• HOW TO COMPLETE THIS TASK:
For the entries below, count the lines that contain the word "Image" and reply with that number only.

• EXERCISE DATA:
▼▼▼

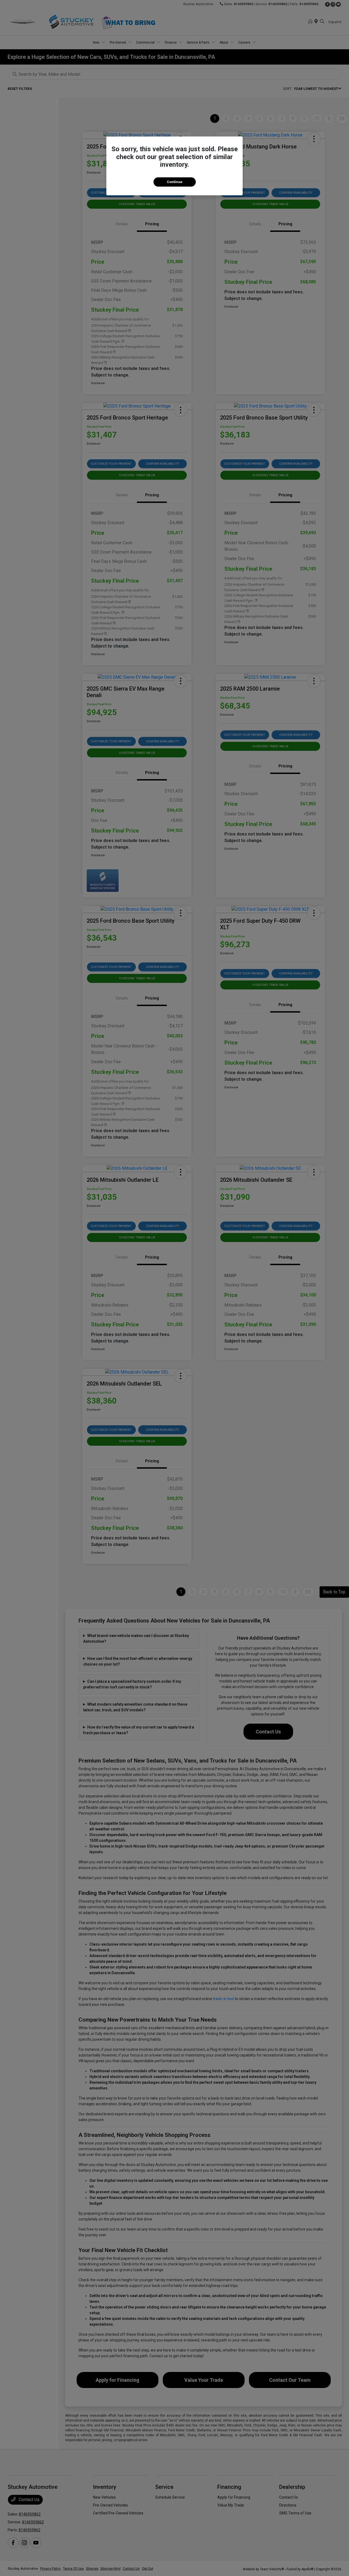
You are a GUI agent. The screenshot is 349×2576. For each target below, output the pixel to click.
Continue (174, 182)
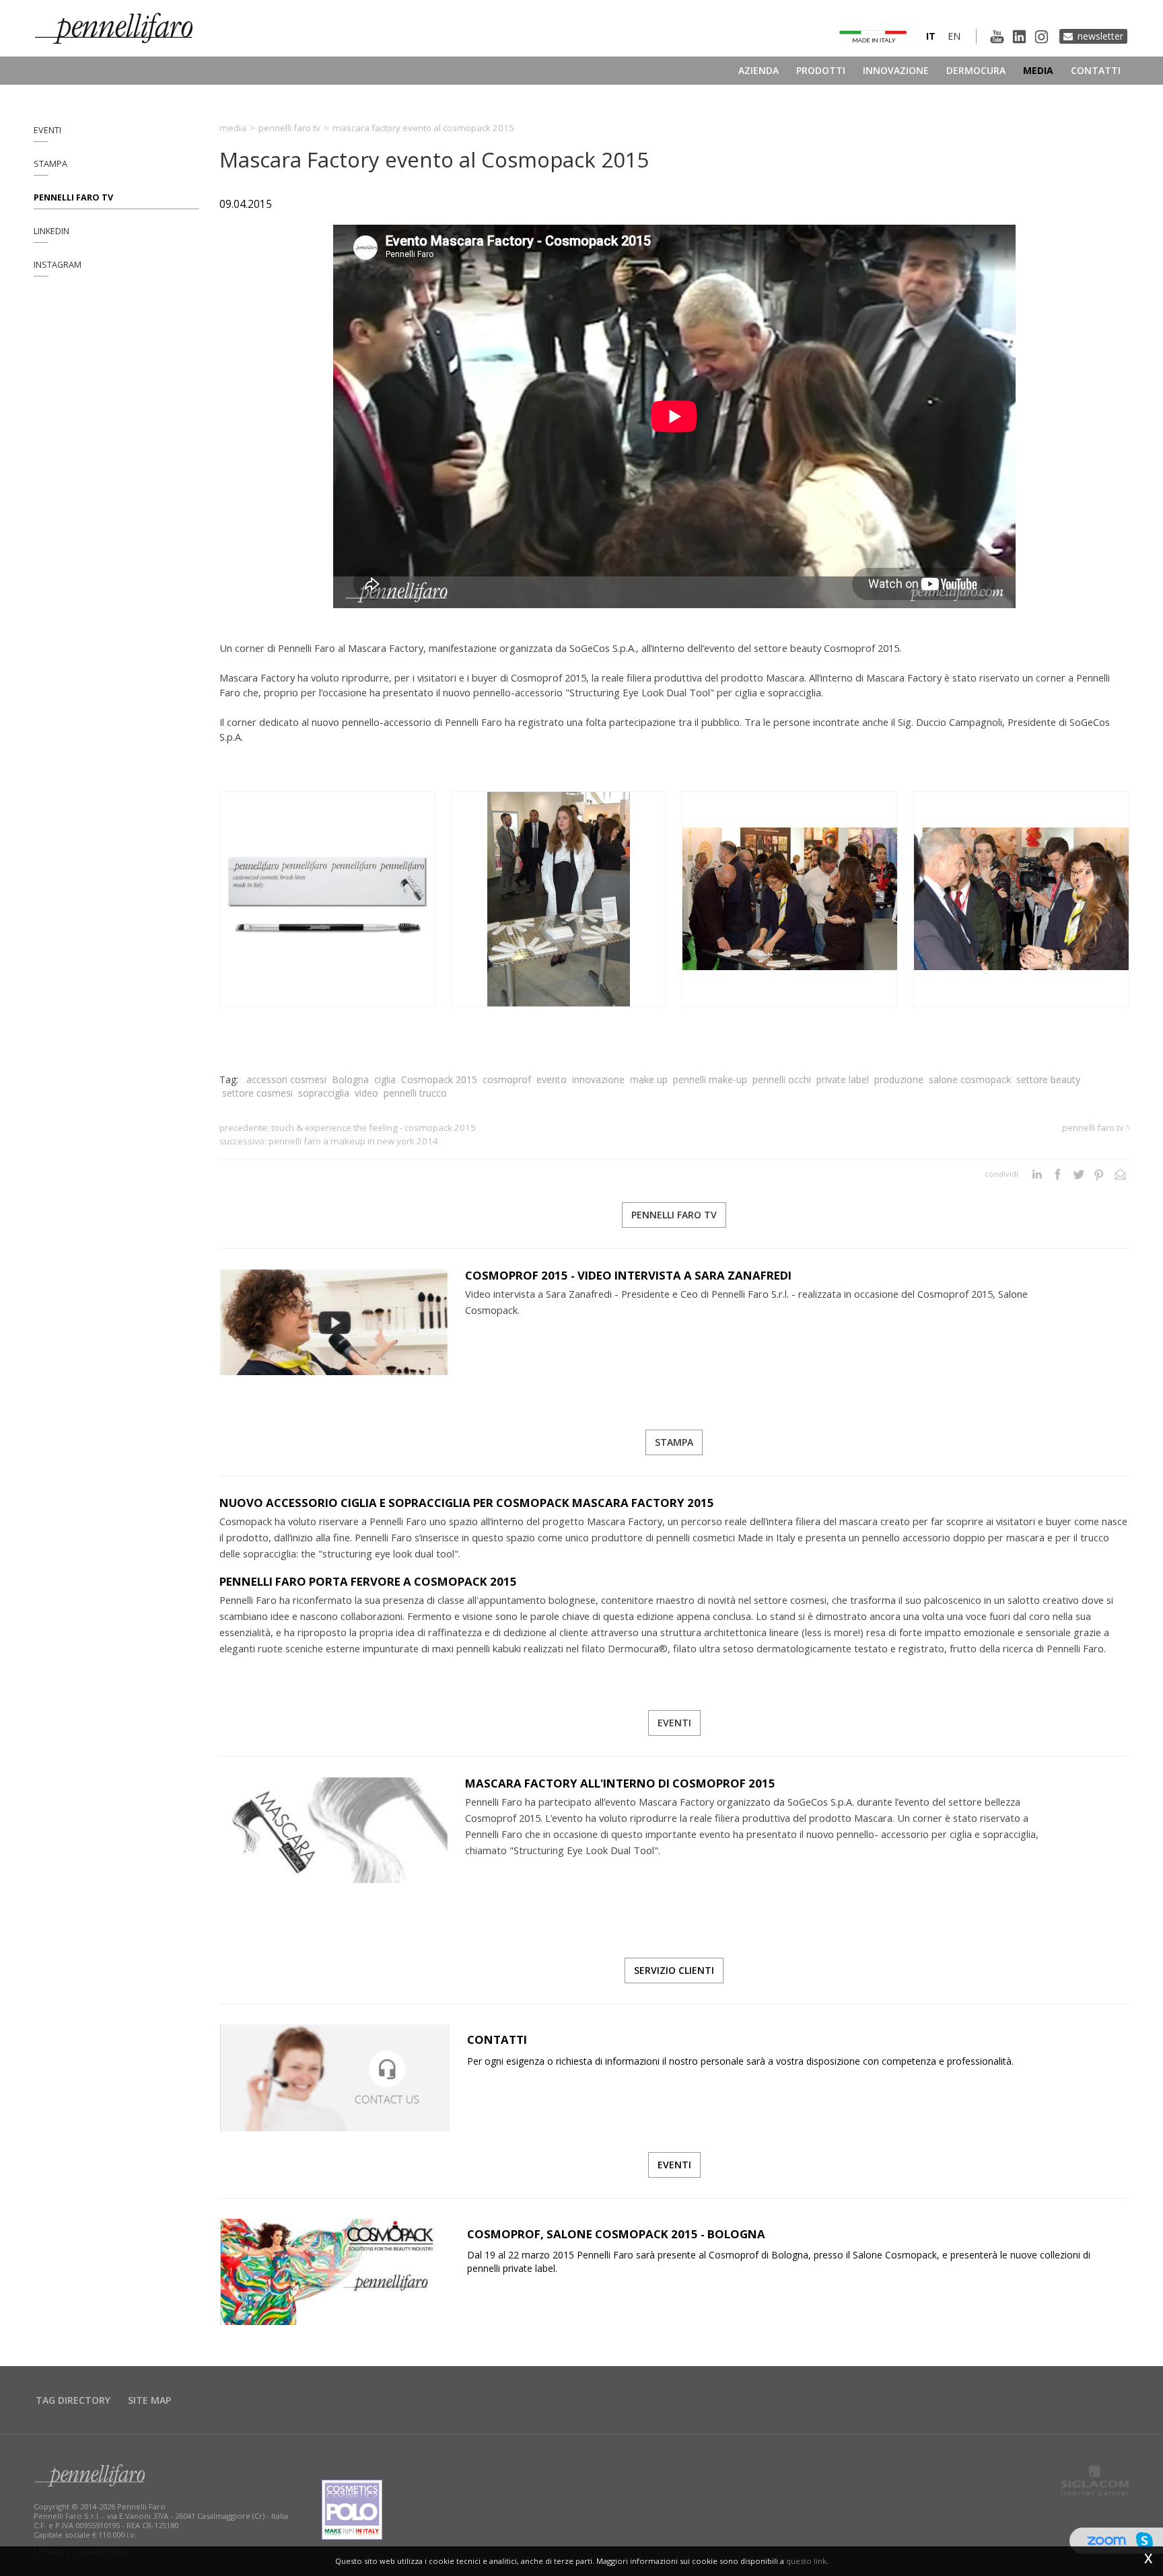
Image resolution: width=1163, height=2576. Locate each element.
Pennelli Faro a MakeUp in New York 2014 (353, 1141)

▲▲▲
▼▼▼

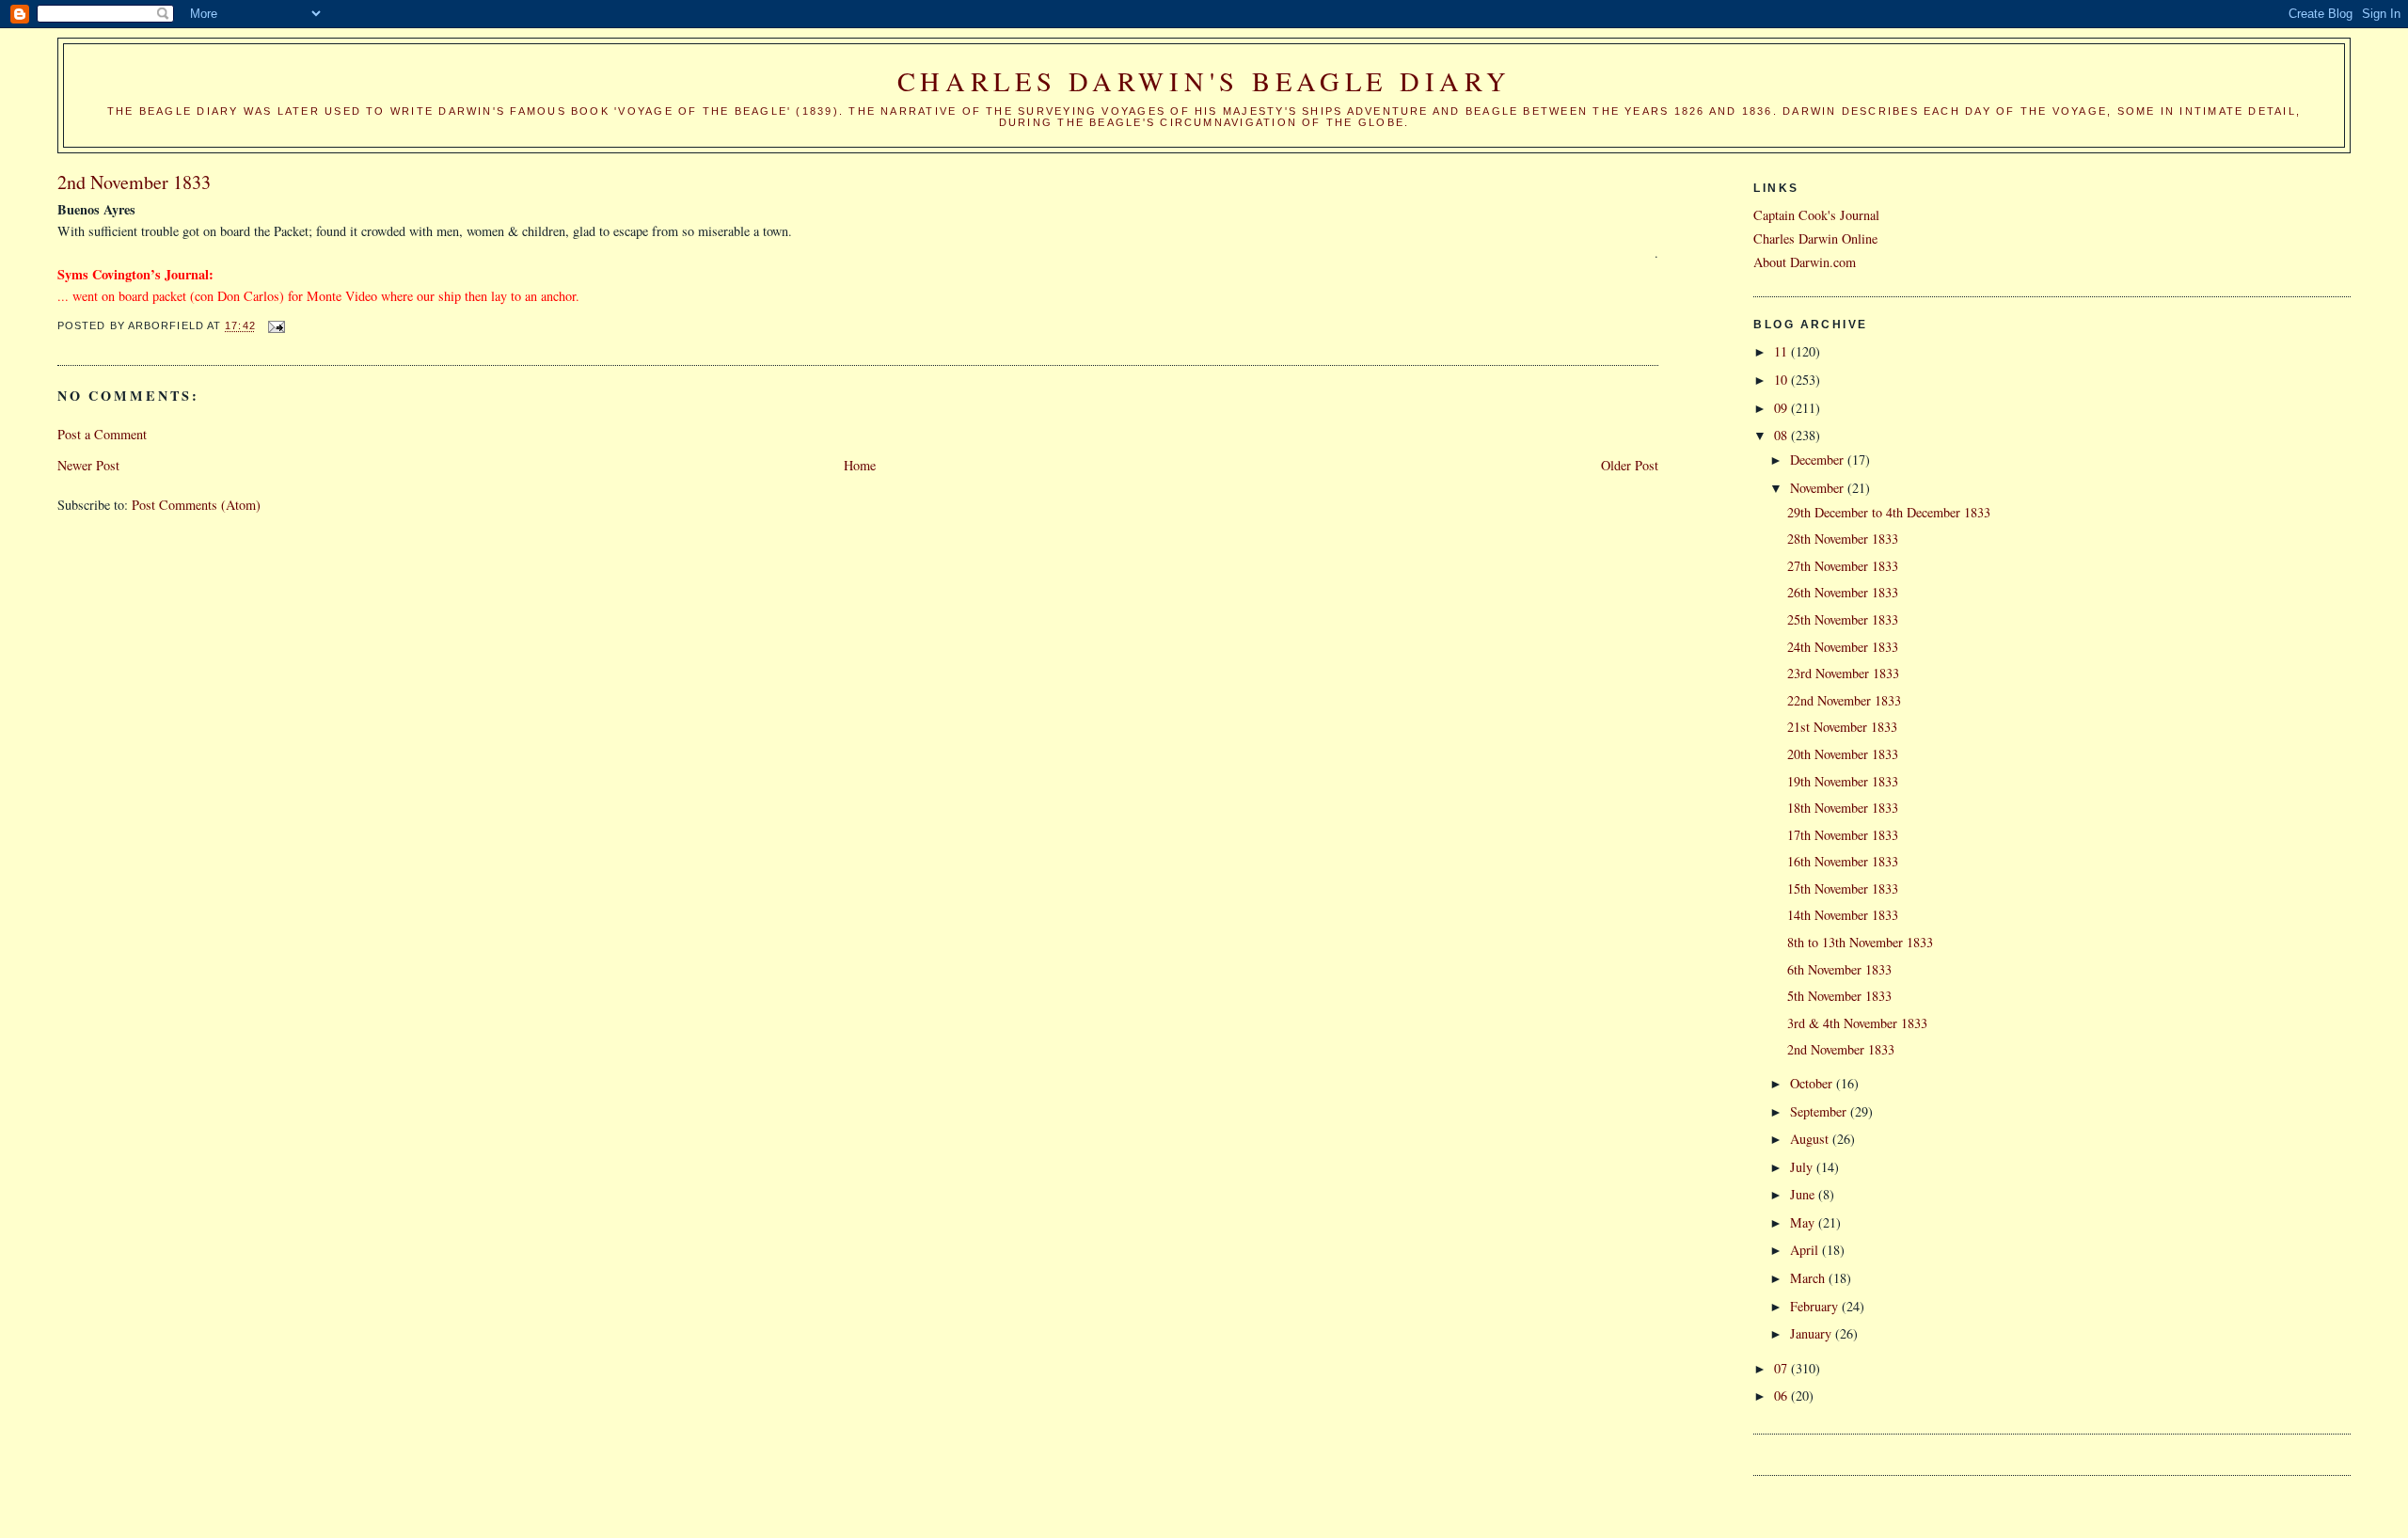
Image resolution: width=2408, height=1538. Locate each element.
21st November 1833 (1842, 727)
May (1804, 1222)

▲▲▲
▼▼▼

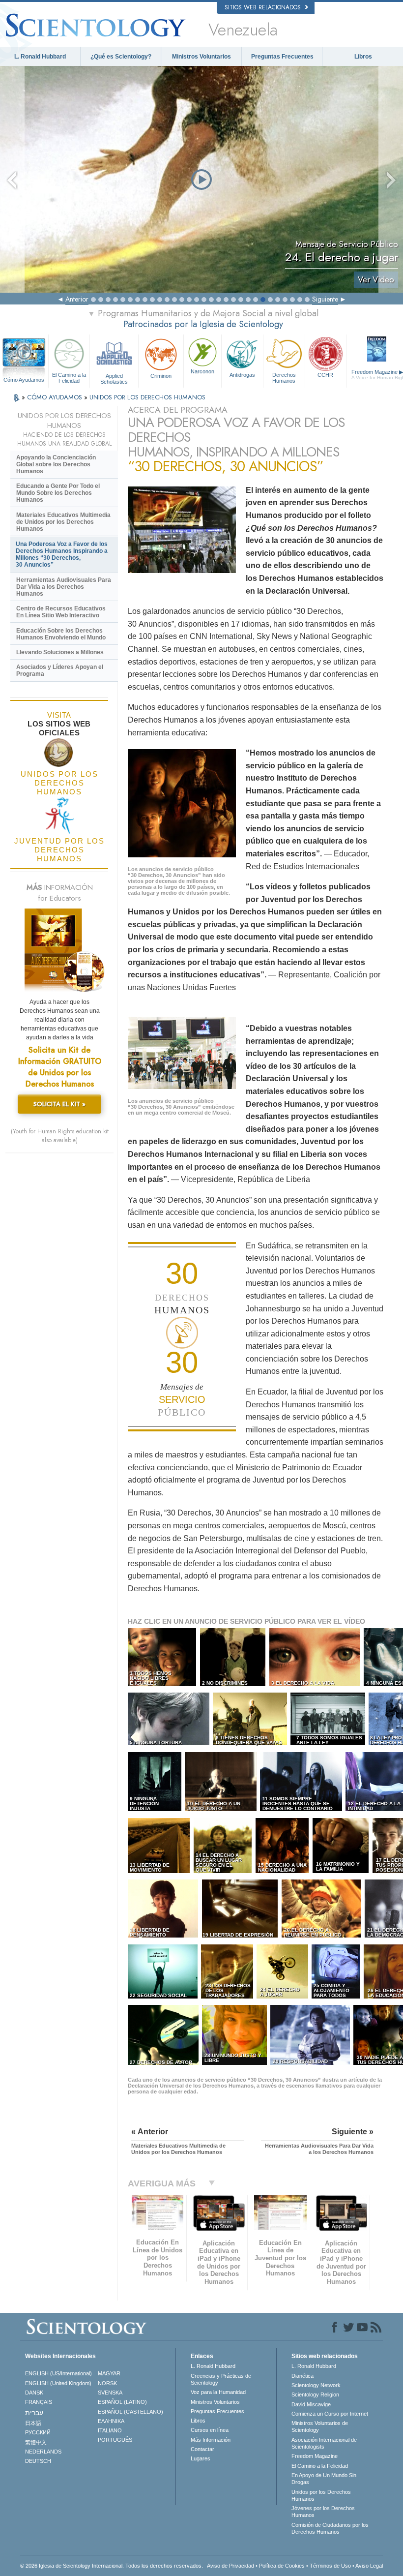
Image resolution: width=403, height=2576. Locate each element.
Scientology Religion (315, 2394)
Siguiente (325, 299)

▲▲▲

• SOLUTION:
3